Estaba una cabra muy atenta muy largo rato escuchando, de un acorde de violín el eco blando. Los pies la bailaban de contenta, y a cierto jaco que, también suspenso casi olvidaba comer el pienso, dirigió de esta suerte la palabra:
¿No oyes de aquellas cuerdas la harmonía? Pues sabe que son tripas de una cabra que fué en un tiempo compañera mía. Confío (dicha grande!) que algún día no por menos dulces trinos formarán mis sonoros intestinos.
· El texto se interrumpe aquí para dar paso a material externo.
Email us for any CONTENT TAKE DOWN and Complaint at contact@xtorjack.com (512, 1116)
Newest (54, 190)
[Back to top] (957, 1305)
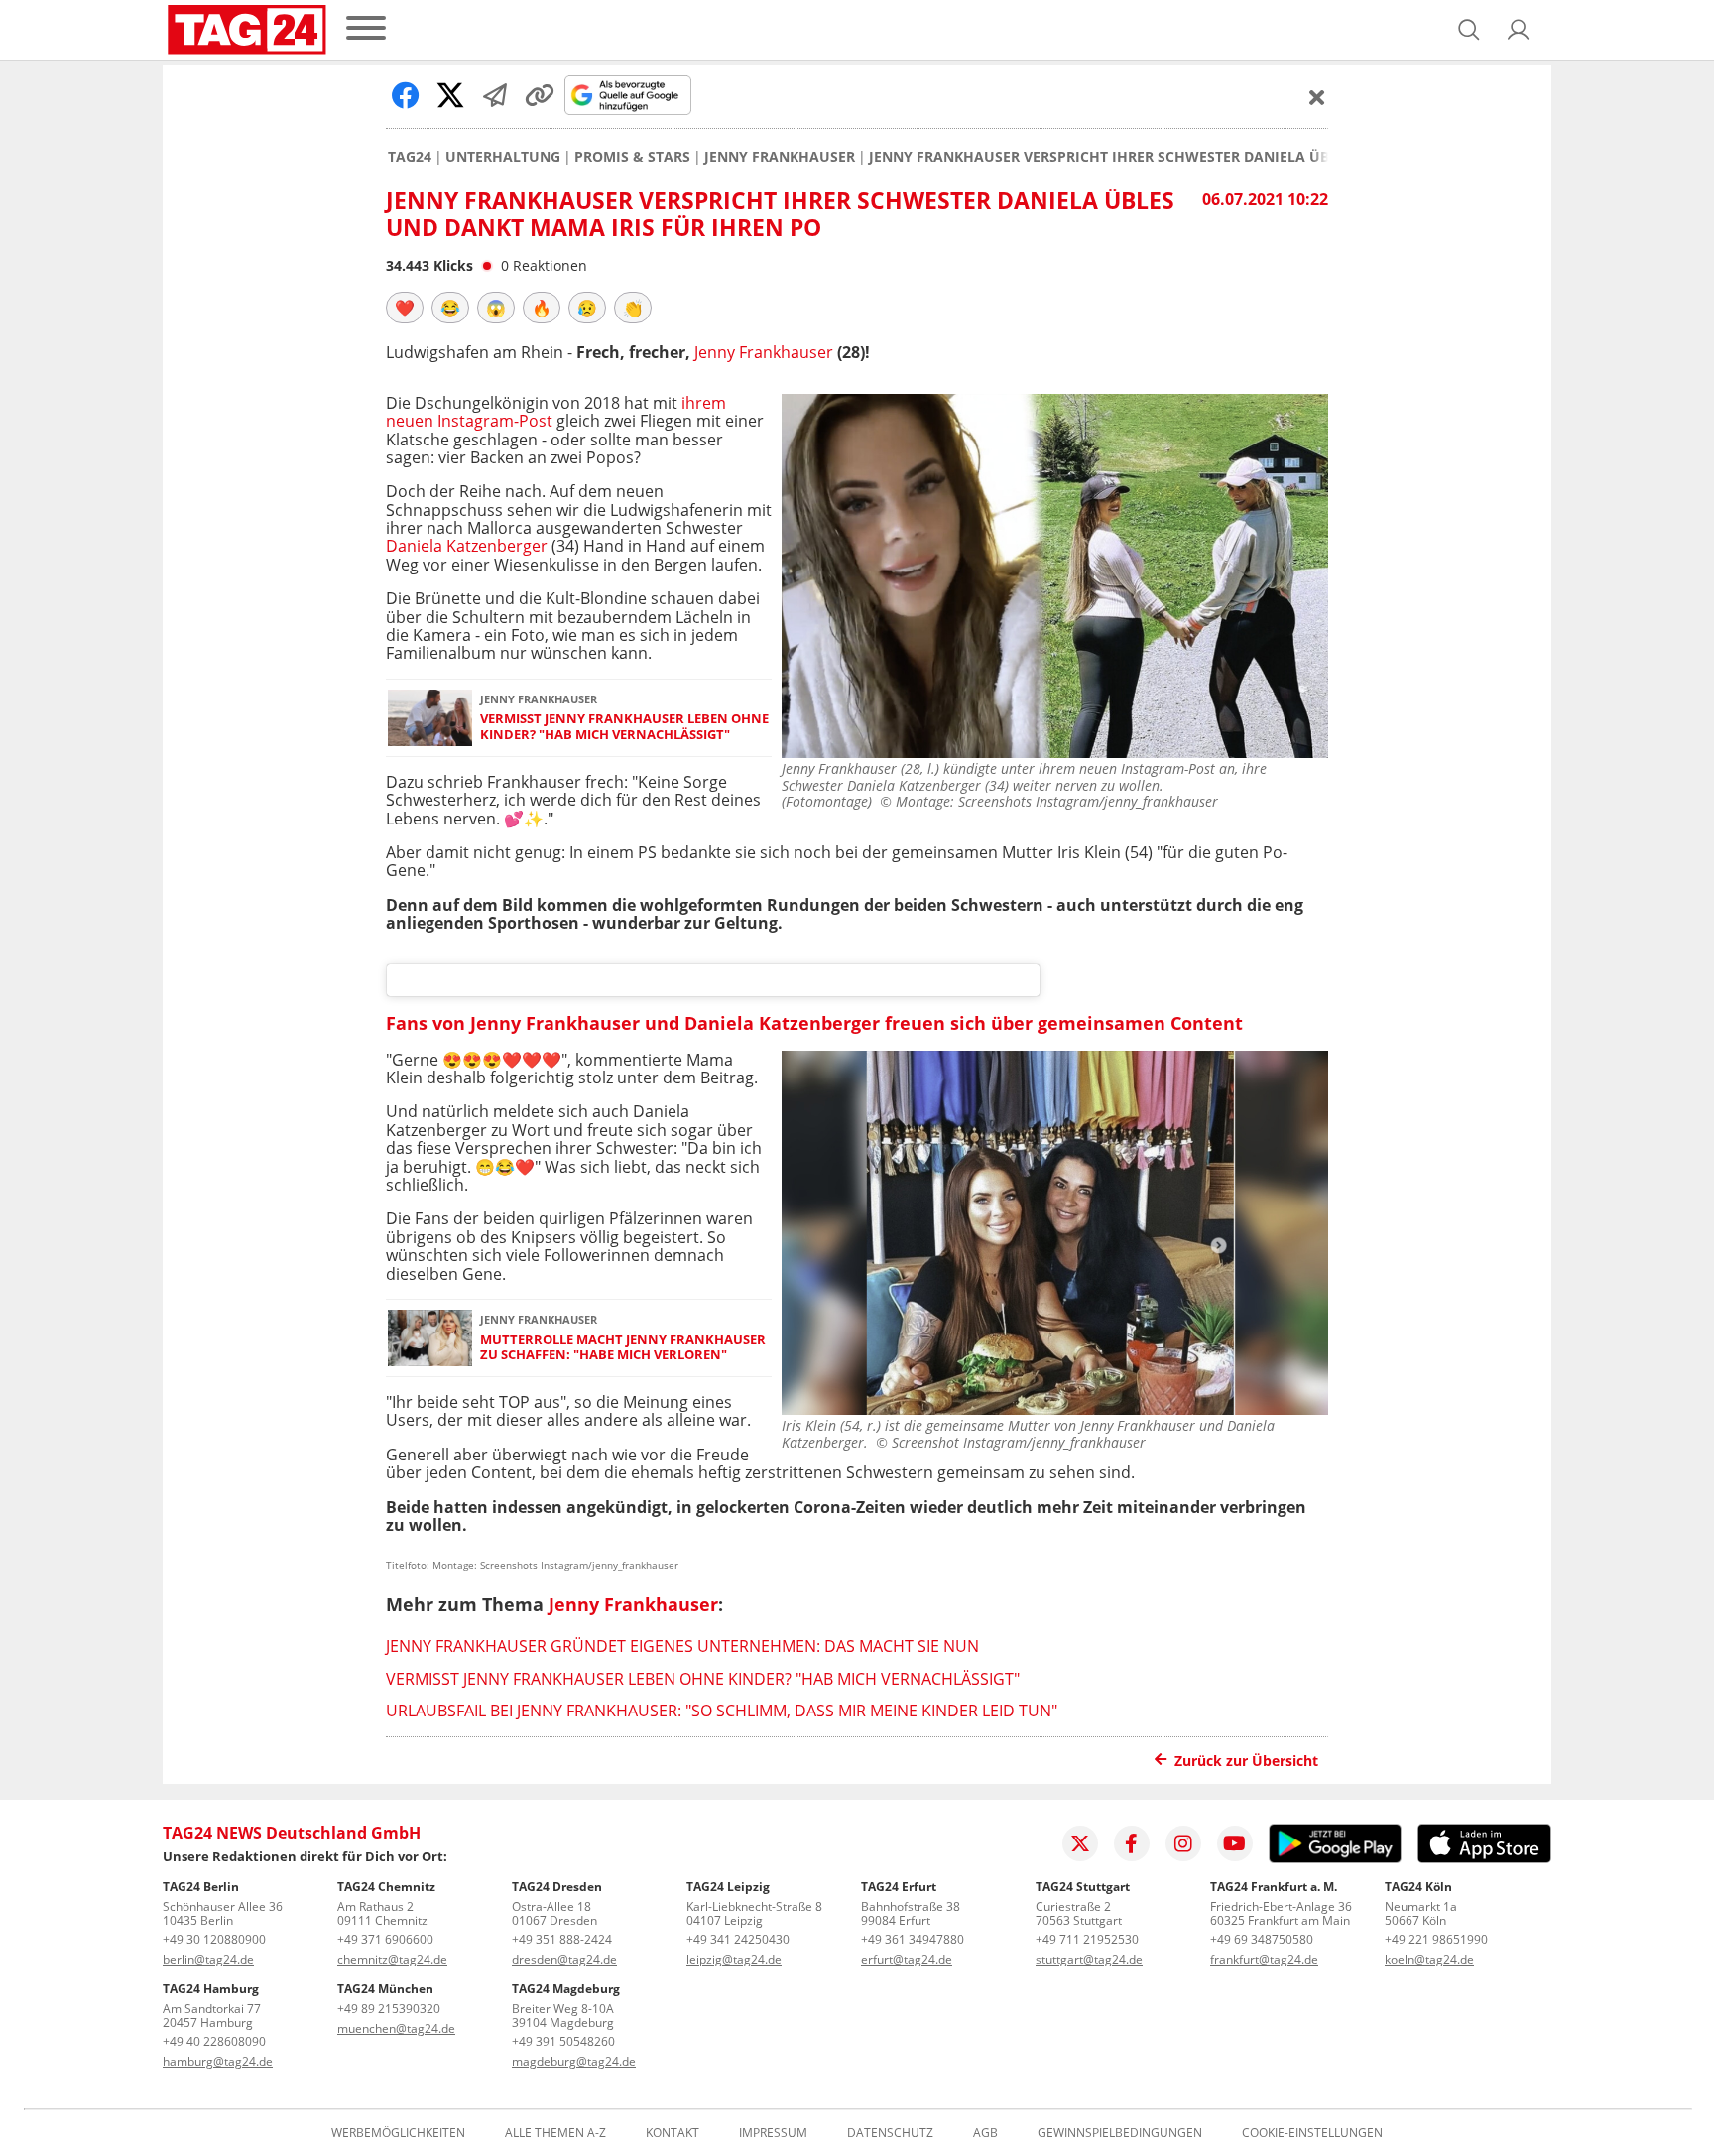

Volvióse el buen rocín, y respondióla: A fe que no resuenan esas cuerdas sino porque las hieren con las cerdas que sufriendo me arrancaron de la cola.
Mi dolor me costó, y pasé buen susto; pero, al fin, tengo el gusto de ver que gran lucimiento debe a mi auxilio el músico instrumento.
Tú, que satisfacción igual esperas, ¿Cuándo la gozarás? Después que mueras. Así, ni más ni menos, porque en vida no ha conseguido ver su obra aplaudida algún mal escritor, al juicio apela de la posteridad, y con ello se consuela.
Moraleja:
Hay muchos escritores que se lisonjean fácilmente de lograr fama póstuma, cuando no han podido merecerla en vida.